= Jim Lacey =

Australian zoo manager (1934–2008)

James Francis Lacey (5 June 1934 – 31 January 2008) was an Australian whose work was considered instrumental in the development of the Western Plains Zoo in Dubbo, New South Wales, as its general manager from 1988 to 1992. Lacey also served as the administrator of Lord Howe Island beginning in 1983.

==Early life==
Lacey was born in Sydney, Australia, in 1934. He resided in the city until he was 29 years old. He moved to Young, New South Wales, with his wife, Judith, and their oldest daughter, Elizabeth, in 1963.

The family moved again in 1971, this time to the city of Wagga Wagga. There, Lacey was employed as a Regional Development Officer for The Riverina.

==Career==
Jim Lacey was appointed the administrator of Lord Howe Island in 1983 by the Department of the NSW Government of the Premier of New South Wales, Neville Wran. Lacey was praised for his work as administrator of the island, which is a territory within New South Wales.

Lacey's work on Lord Howe Island was noticed by John Kelly, the chief zoo Director of Parks and Wildlife. Kelly asked Lacey to join the Western Plains Zoo in 1988 as general manager, an offer which Lacey accepted. (The Western Plains Zoo is now called the Taronga Western Plains Zoo). During his time at the zoo, Lacey worked to grow and develop the zoo's facilities, while maintaining an open-range concept for the animals.
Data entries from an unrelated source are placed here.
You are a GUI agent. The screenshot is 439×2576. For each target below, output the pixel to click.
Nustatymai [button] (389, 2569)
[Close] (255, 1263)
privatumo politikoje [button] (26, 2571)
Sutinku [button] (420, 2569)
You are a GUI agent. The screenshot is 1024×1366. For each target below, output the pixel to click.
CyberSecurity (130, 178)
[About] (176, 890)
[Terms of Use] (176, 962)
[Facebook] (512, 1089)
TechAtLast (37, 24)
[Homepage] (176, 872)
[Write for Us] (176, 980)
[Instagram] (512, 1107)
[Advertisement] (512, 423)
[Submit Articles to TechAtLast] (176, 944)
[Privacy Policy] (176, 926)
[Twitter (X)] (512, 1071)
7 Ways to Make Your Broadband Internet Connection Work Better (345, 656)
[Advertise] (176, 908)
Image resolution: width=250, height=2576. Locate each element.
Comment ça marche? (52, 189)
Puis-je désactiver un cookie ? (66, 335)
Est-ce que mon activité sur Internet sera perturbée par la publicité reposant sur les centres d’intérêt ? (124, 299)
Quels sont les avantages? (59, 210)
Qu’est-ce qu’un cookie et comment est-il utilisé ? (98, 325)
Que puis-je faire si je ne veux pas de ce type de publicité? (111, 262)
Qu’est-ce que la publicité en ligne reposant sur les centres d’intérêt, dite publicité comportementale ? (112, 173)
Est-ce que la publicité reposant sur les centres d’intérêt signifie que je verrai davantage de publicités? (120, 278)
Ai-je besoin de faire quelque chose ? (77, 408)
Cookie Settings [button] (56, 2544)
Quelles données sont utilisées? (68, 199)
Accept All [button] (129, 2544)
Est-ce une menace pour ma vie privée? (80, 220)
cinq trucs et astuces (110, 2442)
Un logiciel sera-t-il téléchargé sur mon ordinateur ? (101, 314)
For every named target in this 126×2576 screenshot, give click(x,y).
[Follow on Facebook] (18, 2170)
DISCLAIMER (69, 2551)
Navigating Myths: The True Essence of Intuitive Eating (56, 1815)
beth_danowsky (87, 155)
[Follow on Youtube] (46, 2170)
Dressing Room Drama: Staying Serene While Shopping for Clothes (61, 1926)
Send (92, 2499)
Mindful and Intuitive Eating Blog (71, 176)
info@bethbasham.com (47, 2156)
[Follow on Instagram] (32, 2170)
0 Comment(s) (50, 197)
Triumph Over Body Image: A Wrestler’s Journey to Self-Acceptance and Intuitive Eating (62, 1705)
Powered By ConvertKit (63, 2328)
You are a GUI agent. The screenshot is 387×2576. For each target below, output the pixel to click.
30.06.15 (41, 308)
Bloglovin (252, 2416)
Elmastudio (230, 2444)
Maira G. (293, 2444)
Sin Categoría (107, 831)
Lacey oversaw the introduction of Asiatic lions to the Western Plains Zoo. Another of Lacey's initiatives involved the construction of elevated canopy-level platforms in the zoo's koala exhibit, so visitors could view the koalas at eye level instead of from the ground. Lacey also travelled to Zimbabwe to negotiate the acquisition of several endangered black rhinos. The black rhino breeding program at the Western Plains Zoo is now a well regarded initiative.

Lacey hosted Queen Elizabeth II on her visit to the Western Plains Zoo in 1992. He also aggressively promoted the zoo as a major area tourist attraction.

Lacey voluntarily left the zoo in 1992. Lacey moved to Darwin, Australia, where he took a position at the Northern Territory Wildlife Park for two years and developed a similar open range concept for the animals of that zoo as well.

Lacey and his wife later moved to Coffs Harbour. He served as the New Business Development Manager on the local council until his retirement in 2004. He moved to Woonona upon his retirement.

==Death==
Jim Lacey died on 31 January 2008, at a hospital near Wollongong at the age of 73. He was survived by his wife, Judith, and their five children: Elizabeth Hirst, Mary Louise Lacey, Catherine McClintock, Andrew Lacey and Anne Lacey.

Lacey's funeral was held at St Joseph's Catholic Church in Bulli.